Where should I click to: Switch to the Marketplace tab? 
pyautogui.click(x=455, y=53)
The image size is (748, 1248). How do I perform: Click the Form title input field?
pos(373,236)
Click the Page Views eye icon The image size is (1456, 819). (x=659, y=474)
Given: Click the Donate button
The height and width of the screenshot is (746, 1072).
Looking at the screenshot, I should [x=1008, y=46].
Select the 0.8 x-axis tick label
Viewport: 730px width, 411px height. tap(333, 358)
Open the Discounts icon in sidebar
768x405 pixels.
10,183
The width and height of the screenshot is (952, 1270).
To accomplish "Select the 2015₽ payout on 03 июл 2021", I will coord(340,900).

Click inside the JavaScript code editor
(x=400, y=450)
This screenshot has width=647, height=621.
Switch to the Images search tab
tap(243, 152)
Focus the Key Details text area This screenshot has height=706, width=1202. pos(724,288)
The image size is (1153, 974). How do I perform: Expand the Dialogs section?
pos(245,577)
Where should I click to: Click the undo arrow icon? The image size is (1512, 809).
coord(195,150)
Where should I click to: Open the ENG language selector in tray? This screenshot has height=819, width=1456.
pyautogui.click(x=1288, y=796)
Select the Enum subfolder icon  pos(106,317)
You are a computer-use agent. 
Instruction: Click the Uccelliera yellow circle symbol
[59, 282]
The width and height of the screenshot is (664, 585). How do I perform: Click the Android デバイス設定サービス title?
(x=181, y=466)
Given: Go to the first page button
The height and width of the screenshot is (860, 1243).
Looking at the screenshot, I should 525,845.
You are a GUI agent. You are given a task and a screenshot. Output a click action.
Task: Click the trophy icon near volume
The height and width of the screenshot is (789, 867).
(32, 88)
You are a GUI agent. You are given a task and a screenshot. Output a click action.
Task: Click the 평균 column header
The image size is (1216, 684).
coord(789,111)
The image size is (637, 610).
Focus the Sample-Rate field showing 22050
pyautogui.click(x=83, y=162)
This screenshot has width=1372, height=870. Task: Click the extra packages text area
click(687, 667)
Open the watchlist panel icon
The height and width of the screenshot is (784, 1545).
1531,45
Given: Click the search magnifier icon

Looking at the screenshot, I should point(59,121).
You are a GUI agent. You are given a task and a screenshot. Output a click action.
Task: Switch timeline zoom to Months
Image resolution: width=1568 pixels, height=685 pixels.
::::::::::
PROBLEM
Rewrite all the rows, switching each occurrence of "GUI agent" to "desktop agent" and keeping everything else the same.

CORRECT ANSWER
Where should I click to: Switch to the Marketplace tab? 
pyautogui.click(x=455, y=53)
The image size is (748, 1248). How do I perform: Click the Form title input field?
pos(373,236)
Click the Page Views eye icon The image size is (1456, 819). (x=659, y=474)
Given: Click the Donate button
The height and width of the screenshot is (746, 1072).
Looking at the screenshot, I should [x=1008, y=46].
Select the 0.8 x-axis tick label
Viewport: 730px width, 411px height. tap(333, 358)
Open the Discounts icon in sidebar
768x405 pixels.
10,183
The width and height of the screenshot is (952, 1270).
To accomplish "Select the 2015₽ payout on 03 июл 2021", I will coord(340,900).

Click inside the JavaScript code editor
(x=400, y=450)
This screenshot has width=647, height=621.
Switch to the Images search tab
tap(243, 152)
Focus the Key Details text area This screenshot has height=706, width=1202. pos(724,288)
The image size is (1153, 974). How do I perform: Expand the Dialogs section?
pos(245,577)
Where should I click to: Click the undo arrow icon? The image size is (1512, 809).
coord(195,150)
Where should I click to: Open the ENG language selector in tray? This screenshot has height=819, width=1456.
pyautogui.click(x=1288, y=796)
Select the Enum subfolder icon  pos(106,317)
You are a computer-use agent. 
Instruction: Click the Uccelliera yellow circle symbol
[59, 282]
The width and height of the screenshot is (664, 585). How do I perform: Click the Android デバイス設定サービス title?
(x=181, y=466)
Given: Go to the first page button
The height and width of the screenshot is (860, 1243).
Looking at the screenshot, I should 525,845.
You are a desktop agent. You are given a task and a screenshot. Output a click action.
Task: Click the trophy icon near volume
The height and width of the screenshot is (789, 867).
(32, 88)
You are a desktop agent. You are given a task and a screenshot. Output a click action.
Task: Click the 평균 column header
The image size is (1216, 684).
coord(789,111)
The image size is (637, 610).
Focus the Sample-Rate field showing 22050
pyautogui.click(x=83, y=162)
This screenshot has width=1372, height=870. Task: Click the extra packages text area
click(687, 667)
Open the watchlist panel icon
The height and width of the screenshot is (784, 1545).
1531,45
Given: Click the search magnifier icon

Looking at the screenshot, I should point(59,121).
You are a desktop agent. You are given a task and a screenshot. Output a click action.
Task: Switch timeline zoom to Months
Image resolution: width=1568 pixels, height=685 pixels.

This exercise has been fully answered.